Vous me dites que « c’est Clemenceau qui est dans le sens de l’Histoire », avec un grand H à histoire. Je dois vous avouer ne plus croire, depuis longtemps déjà, à un sens de l’histoire. Moins encore aux personnages qui seraient dans ce sens, à l’opposé d’autres qui le louperaient. Lorsqu’il se fit à ce point exigeant lors de la négociation du traité de Versailles que les conditions propices à la deuxième guerre mondiale en furent favorisées, Clemenceau était-il toujours dans le sens de l’histoire ? L’histoire elle-même a-t-elle un sens autre que celui que semble faire naître ce en quoi le présent se distingue du passé ?

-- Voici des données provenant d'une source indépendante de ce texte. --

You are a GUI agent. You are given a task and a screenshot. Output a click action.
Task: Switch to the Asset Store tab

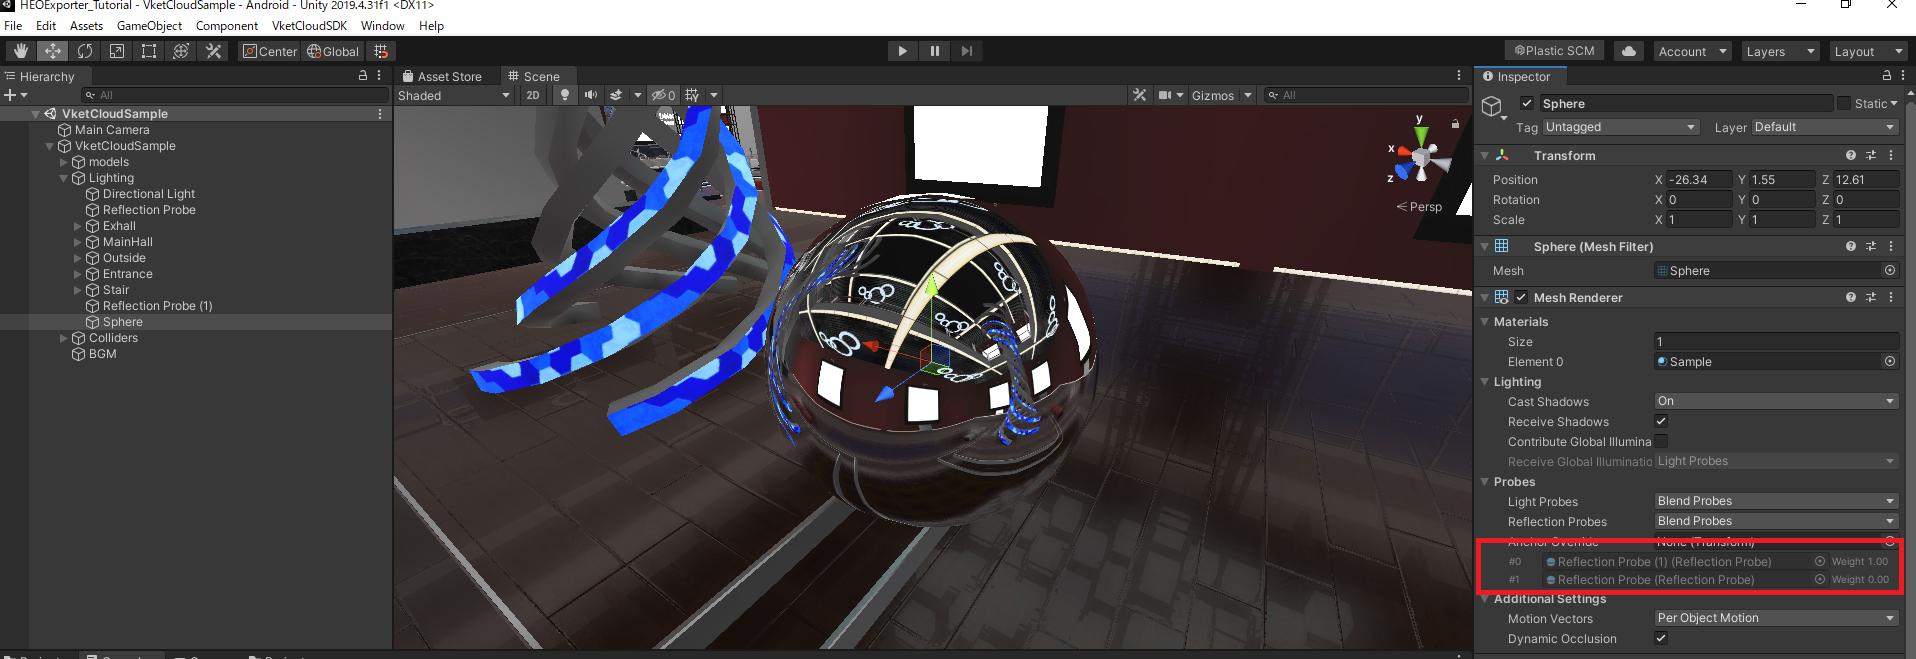pos(442,76)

SupprimerLorsque les premières déclarations des droits de l’homme (1789, 1793) furent adoptées, l’homme dont il était question était avant tout le citoyen français, avec sans doute l’espoir de répandre une pareille conception dans d’autres peuples d’Europe, sinon au-delà. Et même dans l’esprit de ceux qui, sur le modèle kantien, pensaient l’homme universel, la question des différences culturelles n’étaient pas abordées. Car ce sont bien les différences culturelles qui ont continué d’entretenir diverses conceptions de supériorité. Il faudra peut-être attendre le Race et histoire de Lévi-Strauss (1952) pour que progresse l’idée d’une égalité transcendant vraiment ces différences-là. Plutôt que d’égalité, ne faudrait-il d’ailleurs pas plutôt parler d’équivalence, au sens d’êtres dont il n’est pas possible d’hiérarchiser la valeur.
La phrase que vous citez - qui est depuis quelque temps utilisée pour mettre Ferry au pilori - témoigne assurément de l’idée de supériorité qui l’habitait. Que les citriques viennent de la droite ou de l’extrême gauche, les raisons qui, lors de ce débat du 28 juillet 1885, poussèrent ses adversaires à le contredire n’étaient pas toutes, loin s’en faut, fondées sur l’équivalence des civilisations et des peuples. Il y a là un champ de recherche très intéressant à explorer, à savoir le contexte très particulier (redressement consécutif à la défaite de 70, concurrence de l’Angleterre, circonstances occasionnelles, etc.) dans lequel la conquête coloniale fut menée.
Le pire des effets que l’on doit à la colonisation est sans doute la déstructuration culturelle qu’elle provoqua dans de nombreuses régions du monde, bousculant les pratiques et les productions dont vivaient - bien ou mal - toutes ces populations, ainsi que les modes de pensée qui étaient les leurs. C’est ce que les anthropologues ont appelé l’acculturation. De là à imaginer que ces mondes eussent pu rester indemnes…
Merci pour votre commentaire et pour votre fidélité à l’égard de notes qui, pour paraphraser Emmanuel Berl, ne sont pas écrites pour dire ce que je pense, mais bien pour le savoir.
Dans le commentaire qui précède, les mots « la question des différences culturelles n’était pas abordée » (verbe au singulier et non au pluriel) méritent d’être corrigés. Merci à Guy Malavielle à qui cela n’a pas échappé.